Dinner: Rotisserie Chicken Salad
I love the Costco rotisserie chicken. They have no MSG, no preservatives, and no hormones. While they aren’t organic or free-range, they are the best I’ve found. So we usually just cut up the chicken and put it on top of a big salad. I like it with spinach and lettuce mixed, tomatoes, cucumbers, green onions, bell peppers, and avocados. You can make your dressing with fresh squeezed lime and olive oil. Add salt and pepper to your liking. Very easy dinner, huh?
Wednesday:
Breakfast: Option 1
Lunch: Meat roll-ups
Use about 5-6 pieces of meat and roll each one up with some cream cheese. Sometimes I put green onions in the cream cheese too. I like to eat these with Mary's Gone Crackers. Make sure to eat some fruit too.
Dinner: Meat, Potatoes, and Corn (and make some Chile Cheese too)
This is a recipe from week three. I feel like a Wednesday is a good day to make something we already know. I brown about 1-2 lbs of ground beef. In a separate pan I fry in a little olive oil with about 4 peeled, cubed brown baking potatoes. I season the potatoes with garlic powder, onion powder and salt. Then when everything is cooked, I combine the meat and potatoes together and add a can of organic corn. I top this with some chile cheese. I also cut avocados in half (we eat them plain and scoop them out with a spoon) and cut up some fruit. Perfectly balanced, healthy, fast meal.
Thursday:
Breakfast: Option 1
Lunch: Make a burrito out of the dinner from last night. Or just put some in a tupperware and eat it without the tortilla.
Dinner: Chicken Enchiladas
Okay boil 2 chicken breasts and then shred them. Season the shredded chicken with garlic powder, onion powder, and salt.

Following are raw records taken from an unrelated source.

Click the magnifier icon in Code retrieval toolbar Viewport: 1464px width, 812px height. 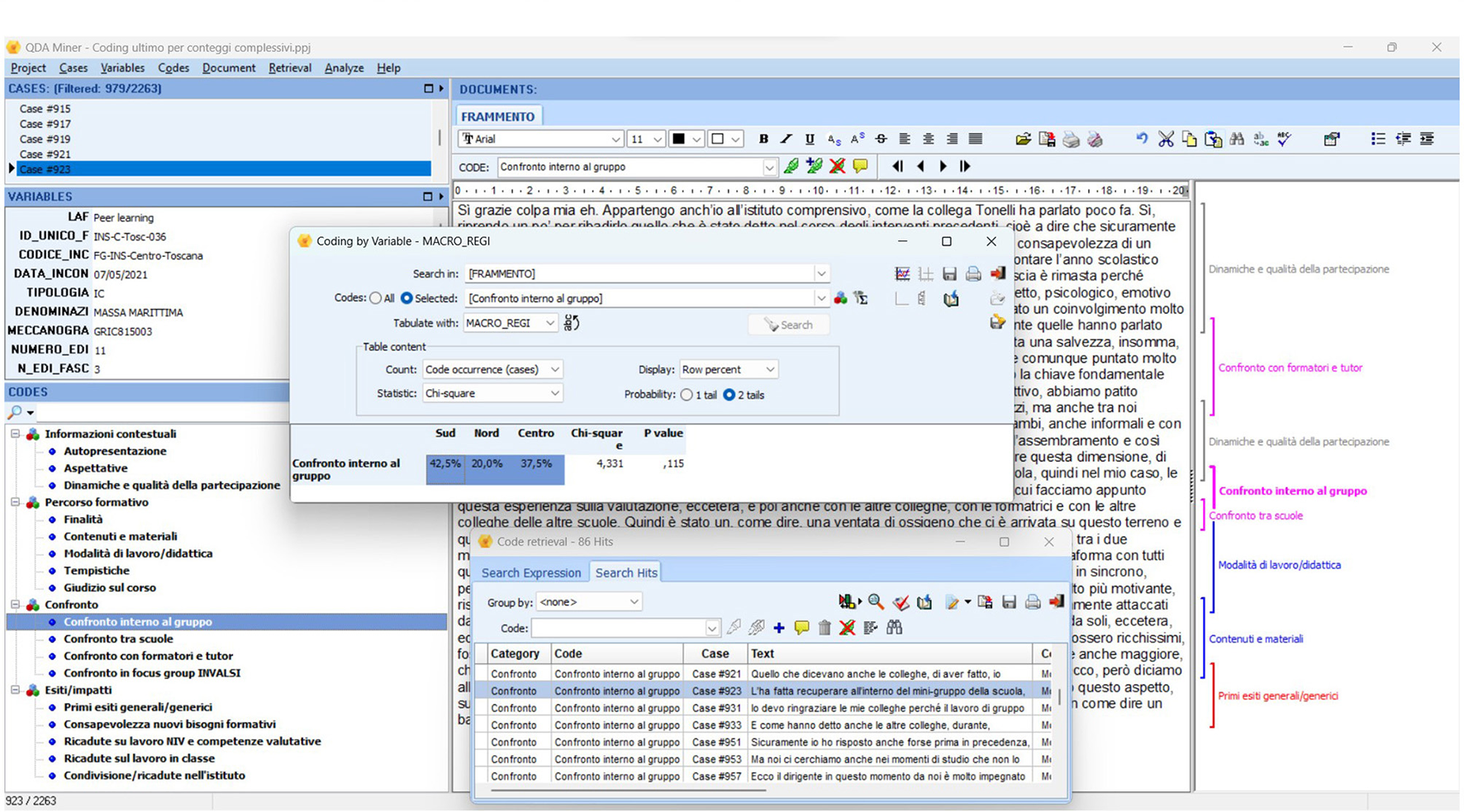(876, 602)
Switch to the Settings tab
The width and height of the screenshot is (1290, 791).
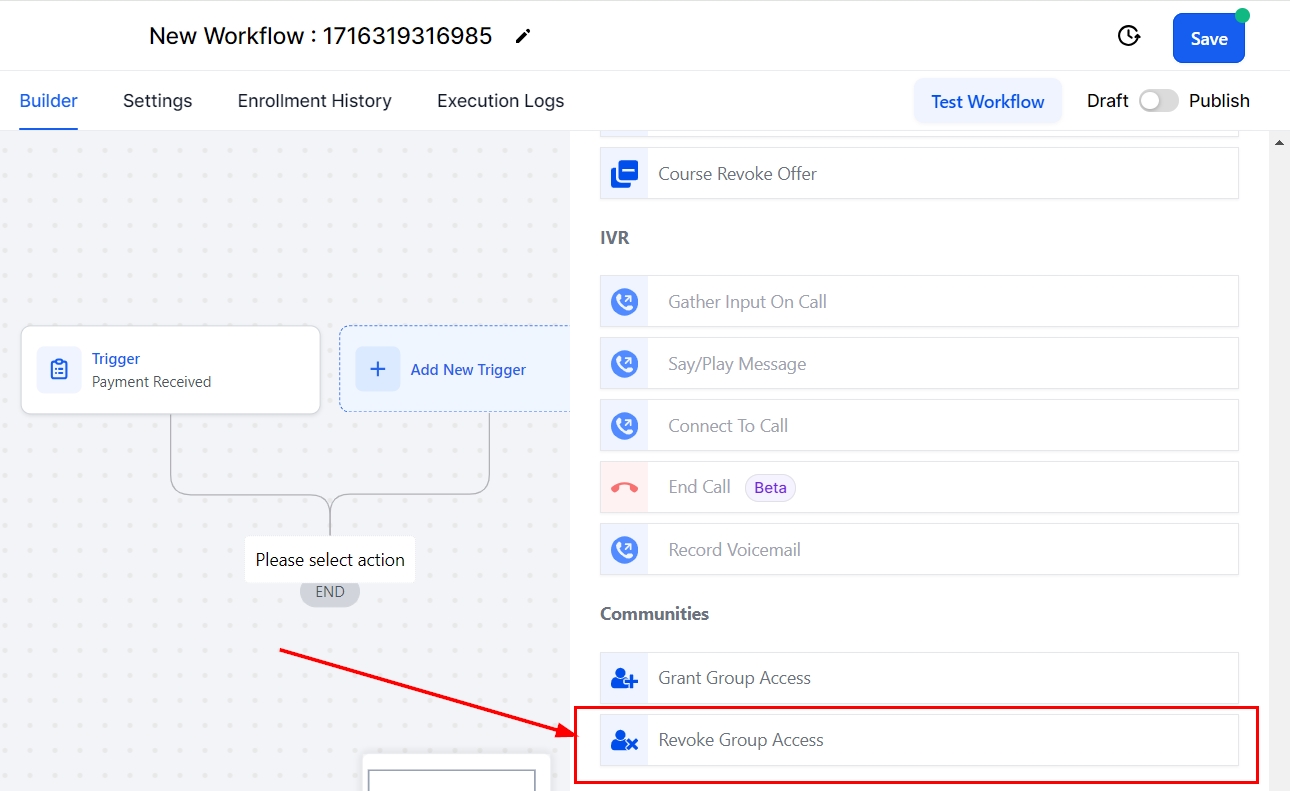(157, 101)
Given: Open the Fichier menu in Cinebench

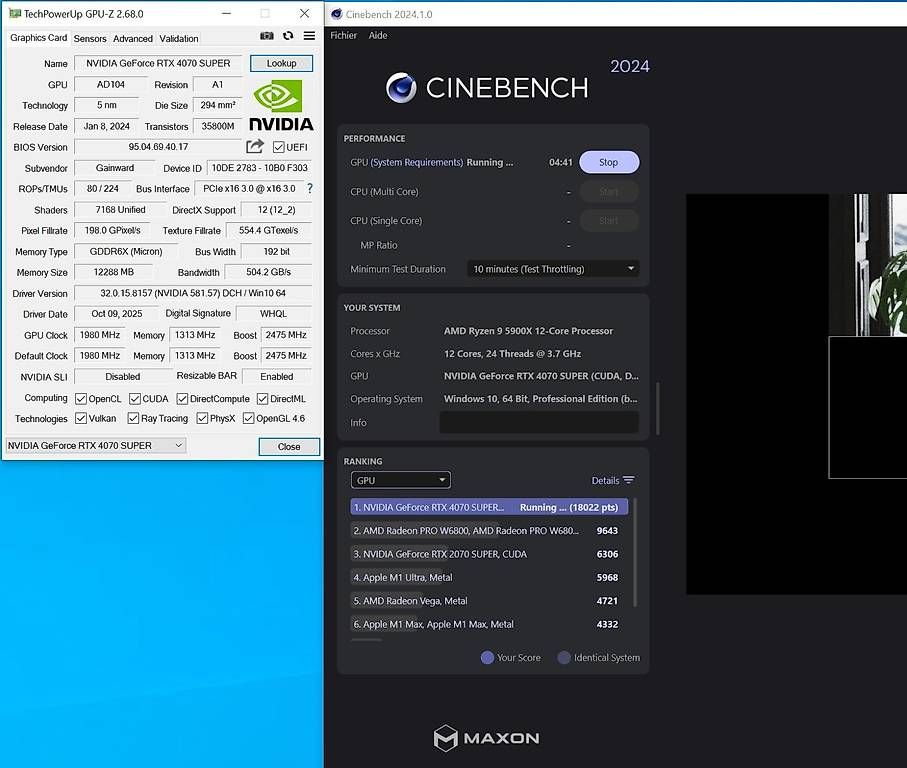Looking at the screenshot, I should (343, 35).
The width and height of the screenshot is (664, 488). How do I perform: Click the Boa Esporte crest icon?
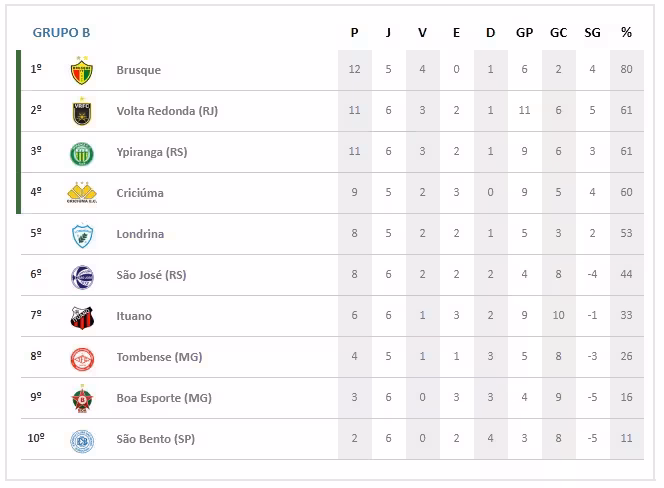[82, 399]
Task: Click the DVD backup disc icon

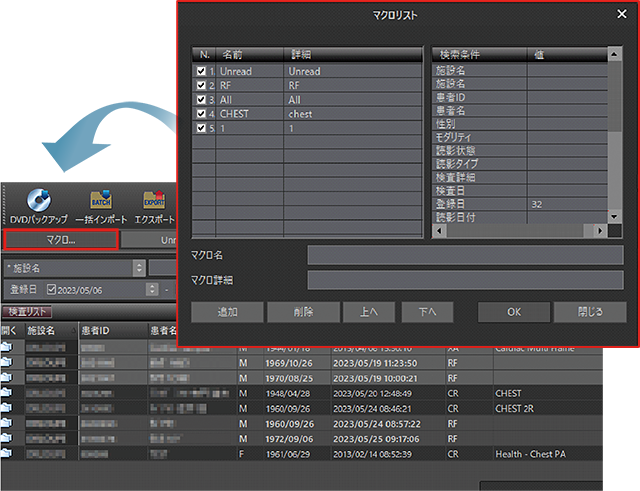Action: click(40, 198)
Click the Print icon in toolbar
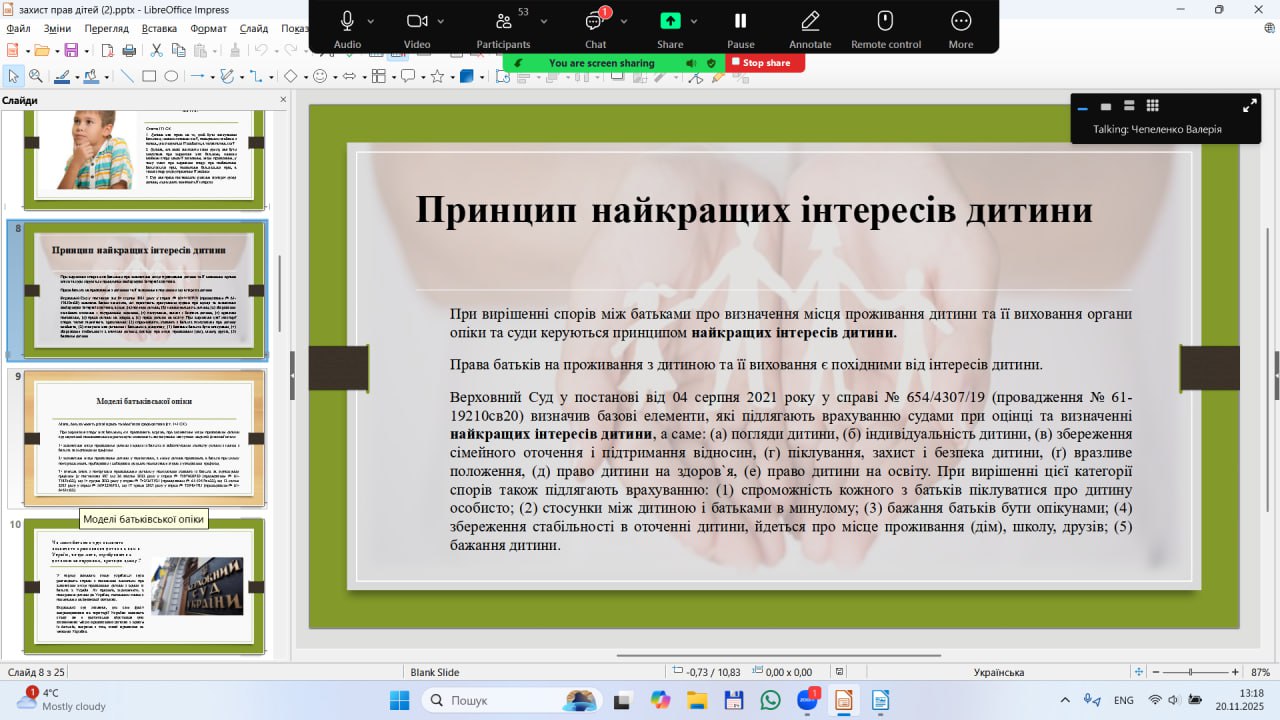 tap(129, 50)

Then make your sauce. Take about a half a stick of butter and melt it. When it’s melted add about 3 Tbsps of gluten free flour. Let that brown. Then pour in ⅔ of a box of chicken stock. Add about 1 cup of sour cream. Season this sauce with paprika, salt and garlic powder. Add one half of your bag of green chiles to this sauce. Let it all simmer.

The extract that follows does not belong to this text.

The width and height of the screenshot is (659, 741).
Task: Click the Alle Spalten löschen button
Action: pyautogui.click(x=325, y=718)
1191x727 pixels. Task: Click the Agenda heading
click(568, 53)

In a separate pan, put a little olive oil and fry up the shredded chicken with one cubed onion and half the bag of green chiles. Then add some heavy cream to make it creamy, but not soupy. Season with salt, pepper, and paprika. Next warm up your corn tortillas either in the microwave of the oven. You just want them to be warm enough to be flexible without breaking. Then roll up each tortilla with the chicken mixture and some shredded cheese on top. You will put them in a large pyrex. Once all your enchiladas have been rolled up, pour the sauce mixture over the entire creation. I always add another layer of shredded cheese on top. Cover the pyrex with tinfoil and bake in the oven at 350 degrees for about 30 minutes.
When you take them out of the oven, top with fresh organic cilantro.
Make a salad for the side, and some fruit for dessert.
Friday: We are Catholic, so no meat during Lent on Fridays. Also we fast on Fridays, so there will only be one real meal at lunch.
Breakfast: Option 2
Lunch: Canned Salmon Salad Sandwich
Costco has cans of wild Alaskan pink salmon. I use one can for each person. I mix it with cream cheese, green onions and almond accents. I season it with salt and pepper. Then I put it on a sandwich with Udi’s gluten free bread. You can add some spinach on the sandwich too.
Dinner: Salad
A great time to use up all your veggies and lettuce. Pour some nuts and avocados on that salad too. You can also add a hard boiled egg and some cheese.
Just a little Chicago local tip... the chickens at Whole Foods are on sale on Tuesdays. I think they cost either $5.99 or $6.99 on Tuesdays - I can't remember for sure. But... they do this sale every Tuesday!